-
Notifications
You must be signed in to change notification settings - Fork 122
Description
We should aim at having the best data for analyses of APC payments. Therefore, the data should be as complete as possible. In some cases, contributors can - for pragmatic reasons - only contribute parts of their data (e.g. payments to a particular publisher) and have to postpone contributing other data. This leaves us with a bias in terms of 'biggest recipients of APC payments'. Examples: MPDL has added more and more publishers to their data (https://github.com/OpenAPC/openapc-de/commits/master/data/mpg), while for LMU München there’s just Springer/BMC data (https://github.com/OpenAPC/openapc-de/tree/master/data/lmu). See in this picture the huge impact this has on visualizing the APC recipients (German universities to publishers data with LMU being turquoise ):
While these issues might improve over time, there’s another concern I’d like to add to the picture: Institutions choosing to deliberately hold back parts of their data.
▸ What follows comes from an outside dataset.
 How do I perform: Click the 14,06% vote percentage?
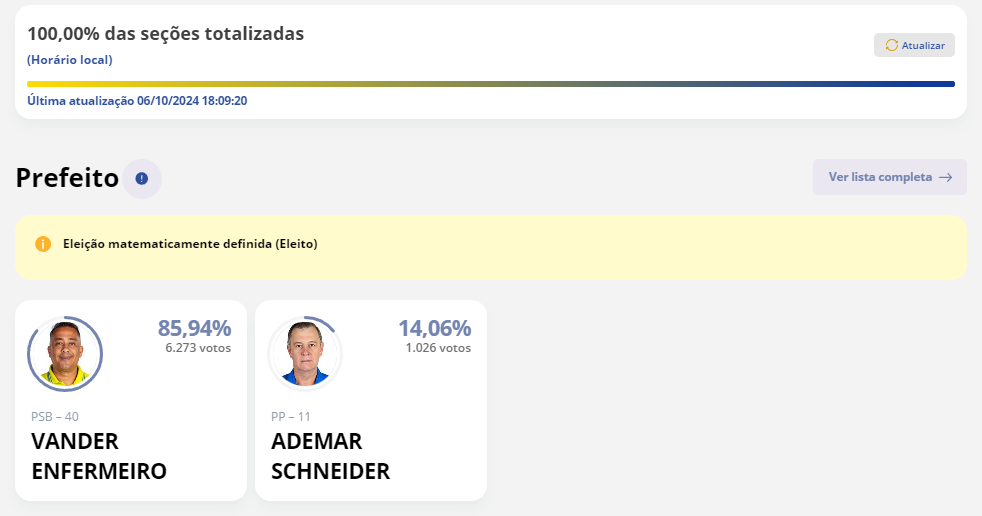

See e.g. this statement of U of Leipzig (cc: @vielera):
Data on hybrid OA and APC above 2.000 EUR are not included (exceptions due to currency exchange rates). (https://github.com/OpenAPC/openapc-de/blob/0901f552ca166c5cba8e702c9e6807a443b39f19/data/unileipzig/README.md)
We all know that we can only gather parts of the APC payments – there is a huge gray area. But if the data is available to a data provider, then I’d really suggest that this data is provided to the Open APC initiative as complete as possible. There might we problems or concerns I did not see, but maybe we can at least agree on the general goal?
Maybe we can have a discussion here and/or during the workshop in April? What do you think?